Short problem:
Rewrite every one of the entries below as a Markdown table with the columns Row and Line. Give each non-blank line its own numbered row, and leave out the blank lines.

↓

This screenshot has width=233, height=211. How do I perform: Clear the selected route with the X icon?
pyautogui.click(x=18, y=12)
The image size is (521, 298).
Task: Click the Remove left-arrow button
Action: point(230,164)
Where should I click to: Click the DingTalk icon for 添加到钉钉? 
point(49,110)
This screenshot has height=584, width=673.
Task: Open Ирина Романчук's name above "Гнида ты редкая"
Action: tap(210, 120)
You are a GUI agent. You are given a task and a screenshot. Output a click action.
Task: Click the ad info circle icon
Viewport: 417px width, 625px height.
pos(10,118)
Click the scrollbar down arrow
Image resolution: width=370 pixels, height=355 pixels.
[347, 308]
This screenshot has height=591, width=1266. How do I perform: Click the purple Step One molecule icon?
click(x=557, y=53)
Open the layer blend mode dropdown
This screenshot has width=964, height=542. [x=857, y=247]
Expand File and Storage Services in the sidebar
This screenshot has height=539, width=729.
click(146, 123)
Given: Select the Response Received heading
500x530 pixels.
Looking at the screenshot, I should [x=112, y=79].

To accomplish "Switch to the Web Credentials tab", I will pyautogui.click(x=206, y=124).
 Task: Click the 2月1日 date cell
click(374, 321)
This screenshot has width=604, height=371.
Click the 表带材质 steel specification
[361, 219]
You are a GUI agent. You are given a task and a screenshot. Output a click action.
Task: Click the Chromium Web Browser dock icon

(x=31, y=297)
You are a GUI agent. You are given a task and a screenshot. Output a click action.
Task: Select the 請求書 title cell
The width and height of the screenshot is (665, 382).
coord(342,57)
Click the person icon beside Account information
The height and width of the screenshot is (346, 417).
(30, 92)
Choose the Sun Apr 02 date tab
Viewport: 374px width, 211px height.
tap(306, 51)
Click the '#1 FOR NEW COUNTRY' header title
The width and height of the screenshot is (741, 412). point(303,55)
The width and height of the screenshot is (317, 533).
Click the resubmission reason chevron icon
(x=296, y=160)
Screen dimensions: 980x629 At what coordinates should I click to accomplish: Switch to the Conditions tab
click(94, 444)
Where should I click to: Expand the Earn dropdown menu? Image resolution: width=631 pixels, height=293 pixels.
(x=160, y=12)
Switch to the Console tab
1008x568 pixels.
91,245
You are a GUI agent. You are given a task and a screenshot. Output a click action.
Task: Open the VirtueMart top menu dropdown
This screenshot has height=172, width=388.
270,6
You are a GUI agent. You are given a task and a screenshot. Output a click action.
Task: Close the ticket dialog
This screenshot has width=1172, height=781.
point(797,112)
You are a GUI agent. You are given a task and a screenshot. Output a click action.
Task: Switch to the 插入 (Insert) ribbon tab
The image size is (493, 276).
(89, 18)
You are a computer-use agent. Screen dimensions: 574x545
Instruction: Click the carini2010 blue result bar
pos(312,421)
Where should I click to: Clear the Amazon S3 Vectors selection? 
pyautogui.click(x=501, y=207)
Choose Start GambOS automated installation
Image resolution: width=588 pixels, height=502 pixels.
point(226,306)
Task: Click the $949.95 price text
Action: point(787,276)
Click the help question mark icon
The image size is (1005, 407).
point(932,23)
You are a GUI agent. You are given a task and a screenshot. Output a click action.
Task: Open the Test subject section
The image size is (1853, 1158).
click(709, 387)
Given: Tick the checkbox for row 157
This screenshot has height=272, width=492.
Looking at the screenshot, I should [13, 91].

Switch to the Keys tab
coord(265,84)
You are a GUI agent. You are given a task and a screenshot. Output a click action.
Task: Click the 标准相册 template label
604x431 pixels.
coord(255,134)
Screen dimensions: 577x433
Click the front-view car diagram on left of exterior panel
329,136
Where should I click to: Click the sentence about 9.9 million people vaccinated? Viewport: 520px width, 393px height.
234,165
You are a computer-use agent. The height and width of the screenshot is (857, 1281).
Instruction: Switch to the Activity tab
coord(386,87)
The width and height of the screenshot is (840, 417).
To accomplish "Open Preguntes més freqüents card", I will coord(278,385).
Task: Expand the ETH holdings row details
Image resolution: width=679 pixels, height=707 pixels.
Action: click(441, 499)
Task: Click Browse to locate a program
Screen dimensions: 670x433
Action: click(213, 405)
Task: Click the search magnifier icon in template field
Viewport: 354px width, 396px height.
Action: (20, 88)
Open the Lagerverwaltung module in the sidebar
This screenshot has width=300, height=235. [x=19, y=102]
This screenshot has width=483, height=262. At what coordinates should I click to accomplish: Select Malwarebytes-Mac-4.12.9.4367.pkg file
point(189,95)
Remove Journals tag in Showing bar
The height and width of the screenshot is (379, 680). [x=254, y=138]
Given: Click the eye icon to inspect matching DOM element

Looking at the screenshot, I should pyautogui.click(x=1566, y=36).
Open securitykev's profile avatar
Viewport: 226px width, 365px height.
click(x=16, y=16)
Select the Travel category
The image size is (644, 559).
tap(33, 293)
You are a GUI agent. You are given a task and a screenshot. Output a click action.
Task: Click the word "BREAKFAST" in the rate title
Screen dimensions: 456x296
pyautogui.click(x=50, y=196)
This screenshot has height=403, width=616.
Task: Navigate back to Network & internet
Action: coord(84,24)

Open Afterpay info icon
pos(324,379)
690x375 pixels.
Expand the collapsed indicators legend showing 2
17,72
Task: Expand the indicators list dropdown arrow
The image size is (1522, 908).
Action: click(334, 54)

↑

Result of the exercise:
| Row | Line |
|---|---|
| 1 | This screenshot has width=233, height=211. How do I perform: Clear the selected route with the X icon? |
| 2 | pyautogui.click(x=18, y=12) |
| 3 | The image size is (521, 298). |
| 4 | Task: Click the Remove left-arrow button |
| 5 | Action: point(230,164) |
| 6 | Where should I click to: Click the DingTalk icon for 添加到钉钉?  |
| 7 | point(49,110) |
| 8 | This screenshot has height=584, width=673. |
| 9 | Task: Open Ирина Романчук's name above "Гнида ты редкая" |
| 10 | Action: tap(210, 120) |
| 11 | You are a GUI agent. You are given a task and a screenshot. Output a click action. |
| 12 | Task: Click the ad info circle icon |
| 13 | Viewport: 417px width, 625px height. |
| 14 | pos(10,118) |
| 15 | Click the scrollbar down arrow |
| 16 | Image resolution: width=370 pixels, height=355 pixels. |
| 17 | [347, 308] |
| 18 | This screenshot has height=591, width=1266. How do I perform: Click the purple Step One molecule icon? |
| 19 | click(x=557, y=53) |
| 20 | Open the layer blend mode dropdown |
| 21 | This screenshot has width=964, height=542. [x=857, y=247] |
| 22 | Expand File and Storage Services in the sidebar |
| 23 | This screenshot has height=539, width=729. |
| 24 | click(146, 123) |
| 25 | Given: Select the Response Received heading |
| 26 | 500x530 pixels. |
| 27 | Looking at the screenshot, I should [x=112, y=79]. |
| 28 | To accomplish "Switch to the Web Credentials tab", I will pyautogui.click(x=206, y=124). |
| 29 |  Task: Click the 2月1日 date cell |
| 30 | click(374, 321) |
| 31 | This screenshot has width=604, height=371. |
| 32 | Click the 表带材质 steel specification |
| 33 | [361, 219] |
| 34 | You are a GUI agent. You are given a task and a screenshot. Output a click action. |
| 35 | Task: Click the Chromium Web Browser dock icon |
| 36 | (x=31, y=297) |
| 37 | You are a GUI agent. You are given a task and a screenshot. Output a click action. |
| 38 | Task: Select the 請求書 title cell |
| 39 | The width and height of the screenshot is (665, 382). |
| 40 | coord(342,57) |
| 41 | Click the person icon beside Account information |
| 42 | The height and width of the screenshot is (346, 417). |
| 43 | (30, 92) |
| 44 | Choose the Sun Apr 02 date tab |
| 45 | Viewport: 374px width, 211px height. |
| 46 | tap(306, 51) |
| 47 | Click the '#1 FOR NEW COUNTRY' header title |
| 48 | The width and height of the screenshot is (741, 412). point(303,55) |
| 49 | The width and height of the screenshot is (317, 533). |
| 50 | Click the resubmission reason chevron icon |
| 51 | (x=296, y=160) |
| 52 | Screen dimensions: 980x629 At what coordinates should I click to accomplish: Switch to the Conditions tab |
| 53 | click(94, 444) |
| 54 | Where should I click to: Expand the Earn dropdown menu? Image resolution: width=631 pixels, height=293 pixels. |
| 55 | (x=160, y=12) |
| 56 | Switch to the Console tab |
| 57 | 1008x568 pixels. |
| 58 | 91,245 |
| 59 | You are a GUI agent. You are given a task and a screenshot. Output a click action. |
| 60 | Task: Open the VirtueMart top menu dropdown |
| 61 | This screenshot has height=172, width=388. |
| 62 | 270,6 |
| 63 | You are a GUI agent. You are given a task and a screenshot. Output a click action. |
| 64 | Task: Close the ticket dialog |
| 65 | This screenshot has width=1172, height=781. |
| 66 | point(797,112) |
| 67 | You are a GUI agent. You are given a task and a screenshot. Output a click action. |
| 68 | Task: Switch to the 插入 (Insert) ribbon tab |
| 69 | The image size is (493, 276). |
| 70 | (89, 18) |
| 71 | You are a computer-use agent. Screen dimensions: 574x545 |
| 72 | Instruction: Click the carini2010 blue result bar |
| 73 | pos(312,421) |
| 74 | Where should I click to: Clear the Amazon S3 Vectors selection?  |
| 75 | pyautogui.click(x=501, y=207) |
| 76 | Choose Start GambOS automated installation |
| 77 | Image resolution: width=588 pixels, height=502 pixels. |
| 78 | point(226,306) |
| 79 | Task: Click the $949.95 price text |
| 80 | Action: point(787,276) |
| 81 | Click the help question mark icon |
| 82 | The image size is (1005, 407). |
| 83 | point(932,23) |
| 84 | You are a GUI agent. You are given a task and a screenshot. Output a click action. |
| 85 | Task: Open the Test subject section |
| 86 | The image size is (1853, 1158). |
| 87 | click(709, 387) |
| 88 | Given: Tick the checkbox for row 157 |
| 89 | This screenshot has height=272, width=492. |
| 90 | Looking at the screenshot, I should [13, 91]. |
| 91 | Switch to the Keys tab |
| 92 | coord(265,84) |
| 93 | You are a GUI agent. You are given a task and a screenshot. Output a click action. |
| 94 | Task: Click the 标准相册 template label |
| 95 | 604x431 pixels. |
| 96 | coord(255,134) |
| 97 | Screen dimensions: 577x433 |
| 98 | Click the front-view car diagram on left of exterior panel |
| 99 | 329,136 |
| 100 | Where should I click to: Click the sentence about 9.9 million people vaccinated? Viewport: 520px width, 393px height. |
| 101 | 234,165 |
| 102 | You are a computer-use agent. The height and width of the screenshot is (857, 1281). |
| 103 | Instruction: Switch to the Activity tab |
| 104 | coord(386,87) |
| 105 | The width and height of the screenshot is (840, 417). |
| 106 | To accomplish "Open Preguntes més freqüents card", I will coord(278,385). |
| 107 | Task: Expand the ETH holdings row details |
| 108 | Image resolution: width=679 pixels, height=707 pixels. |
| 109 | Action: click(441, 499) |
| 110 | Task: Click Browse to locate a program |
| 111 | Screen dimensions: 670x433 |
| 112 | Action: click(213, 405) |
| 113 | Task: Click the search magnifier icon in template field |
| 114 | Viewport: 354px width, 396px height. |
| 115 | Action: (20, 88) |
| 116 | Open the Lagerverwaltung module in the sidebar |
| 117 | This screenshot has width=300, height=235. [x=19, y=102] |
| 118 | This screenshot has width=483, height=262. At what coordinates should I click to accomplish: Select Malwarebytes-Mac-4.12.9.4367.pkg file |
| 119 | point(189,95) |
| 120 | Remove Journals tag in Showing bar |
| 121 | The height and width of the screenshot is (379, 680). [x=254, y=138] |
| 122 | Given: Click the eye icon to inspect matching DOM element |
| 123 | Looking at the screenshot, I should pyautogui.click(x=1566, y=36). |
| 124 | Open securitykev's profile avatar |
| 125 | Viewport: 226px width, 365px height. |
| 126 | click(x=16, y=16) |
| 127 | Select the Travel category |
| 128 | The image size is (644, 559). |
| 129 | tap(33, 293) |
| 130 | You are a GUI agent. You are given a task and a screenshot. Output a click action. |
| 131 | Task: Click the word "BREAKFAST" in the rate title |
| 132 | Screen dimensions: 456x296 |
| 133 | pyautogui.click(x=50, y=196) |
| 134 | This screenshot has height=403, width=616. |
| 135 | Task: Navigate back to Network & internet |
| 136 | Action: coord(84,24) |
| 137 | Open Afterpay info icon |
| 138 | pos(324,379) |
| 139 | 690x375 pixels. |
| 140 | Expand the collapsed indicators legend showing 2 |
| 141 | 17,72 |
| 142 | Task: Expand the indicators list dropdown arrow |
| 143 | The image size is (1522, 908). |
| 144 | Action: click(334, 54) |